Provided text.
════════════════

If anyone is interested please let me know

Thanks, Tracey


----------



## TaylorGS (Feb 27, 2005)

Can you post some pictures of he/she?
Taylor


----------



## Tralyna (Apr 30, 2005)

Hello Taylor,

Thanks for the quick reply...
I am on my husbands computer right now because my computer is not responding to me and he will be back in town tomorrow night. I have a slide show of him/her and will post them tomorrow night if that will be ok. He still has the yellow fuzz and I see any day now she will be sprouting feathers  all over. I will try to fix the computer this evening and will post just as soon as I can. Thanks Tracey


----------



## pdpbison (Mar 15, 2005)

Hi Tracy, 


I would be happy to take over if you can get the little one to me herein Las Vegas, or, maybe I could meet you somewhere kinda sorta mid-way somewhere...

Lemme know...

Glad to do it...

════════════════

Stored records.

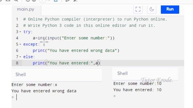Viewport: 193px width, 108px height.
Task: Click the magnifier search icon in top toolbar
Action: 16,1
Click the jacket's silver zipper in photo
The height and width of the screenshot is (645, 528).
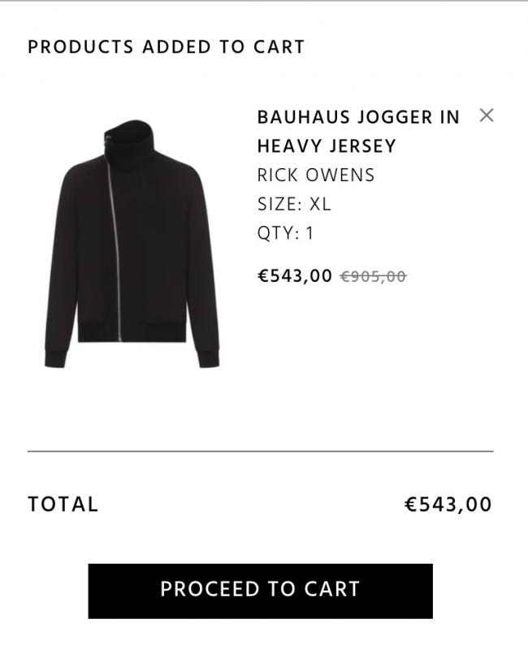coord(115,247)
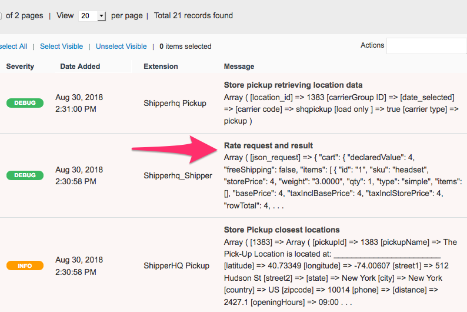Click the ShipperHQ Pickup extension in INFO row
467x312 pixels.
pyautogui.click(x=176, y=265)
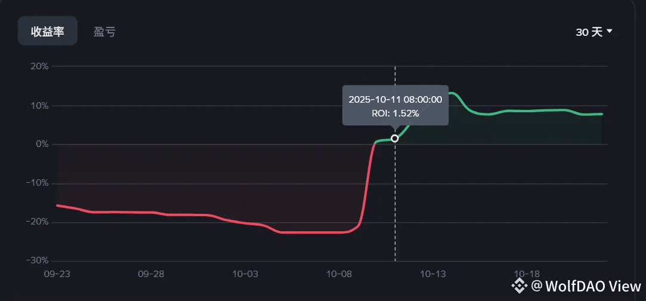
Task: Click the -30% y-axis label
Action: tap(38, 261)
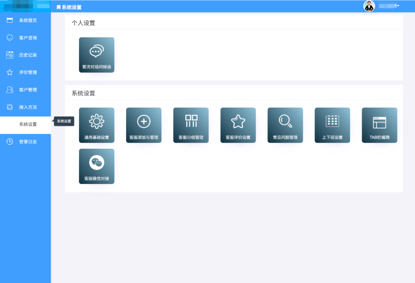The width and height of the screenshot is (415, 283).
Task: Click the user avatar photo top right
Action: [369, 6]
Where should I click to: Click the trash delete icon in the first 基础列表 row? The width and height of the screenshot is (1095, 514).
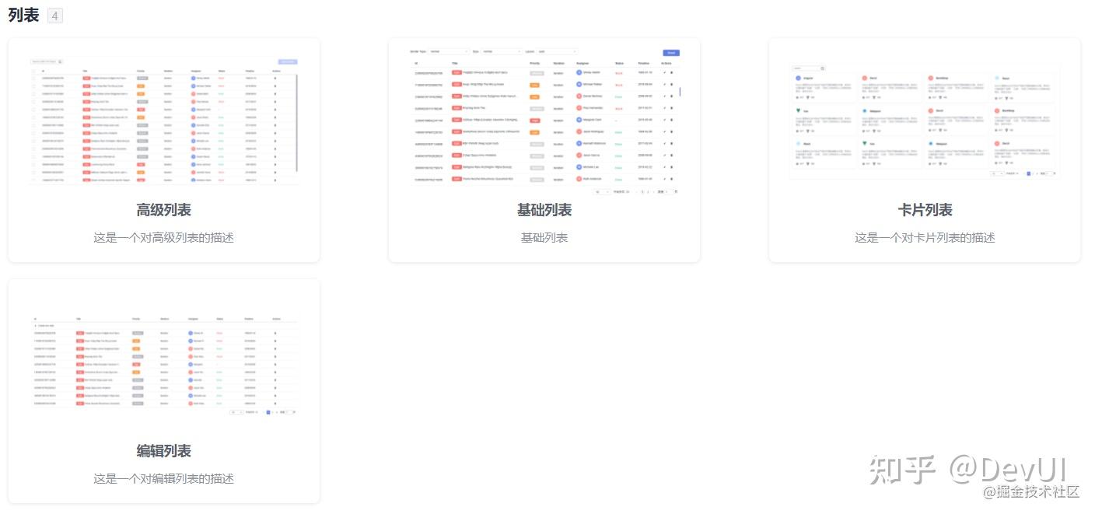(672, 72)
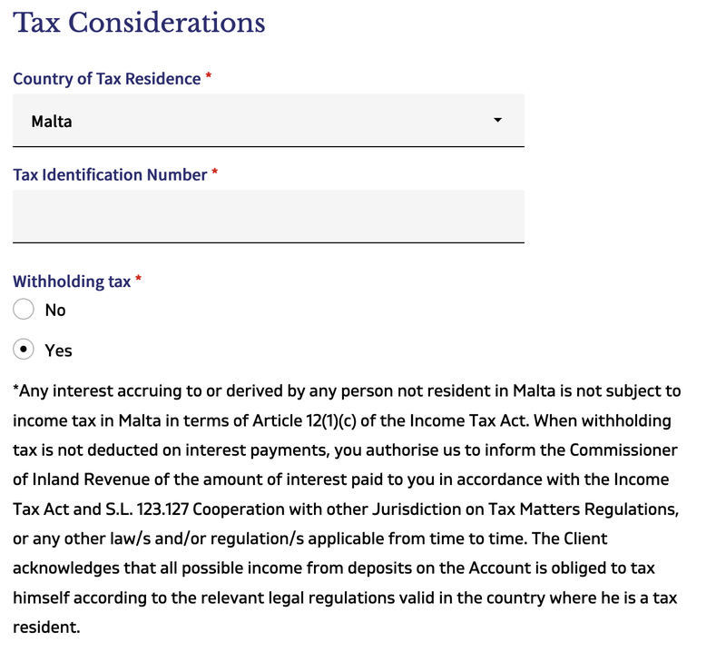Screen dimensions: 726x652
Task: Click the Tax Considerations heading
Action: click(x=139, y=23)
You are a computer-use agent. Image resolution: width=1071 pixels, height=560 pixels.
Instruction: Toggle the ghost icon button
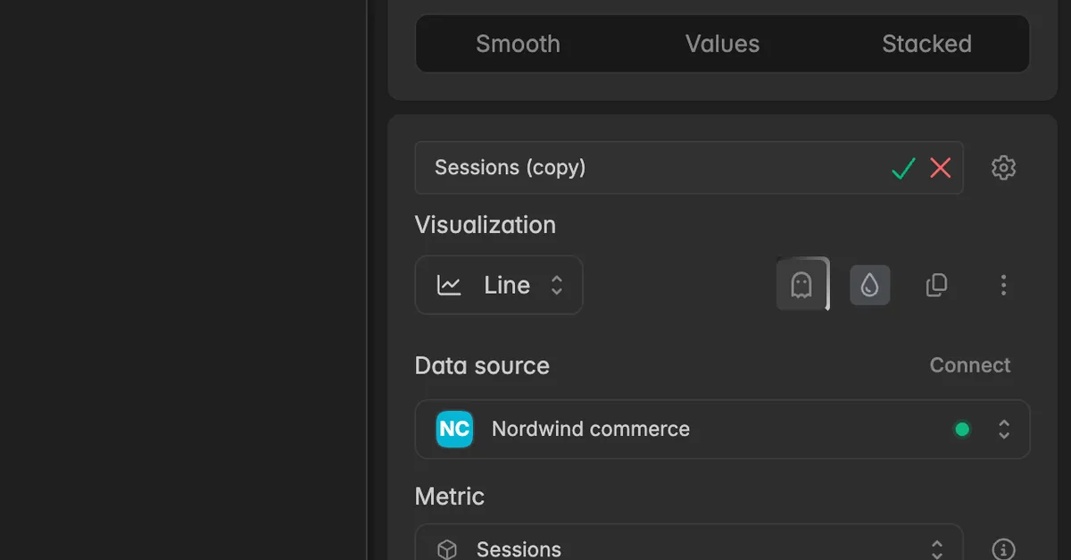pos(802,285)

════════════════

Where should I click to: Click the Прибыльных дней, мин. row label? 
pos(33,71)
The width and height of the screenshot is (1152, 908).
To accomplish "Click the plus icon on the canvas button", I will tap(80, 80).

════════════════

Summarize the forum thread above in two sentences.

Reply to the exercise.
Tracey asks anyone interested to get in touch, and Taylor asks for pictures of the young one, which still has yellow fuzz and should sprout feathers any day now. Tracey promises to post a slide show as soon as possible because Tracey's computer is not responding, and pdpbison offers to take over if the little one can be brought to Las Vegas or if they can meet somewhere about mid-way.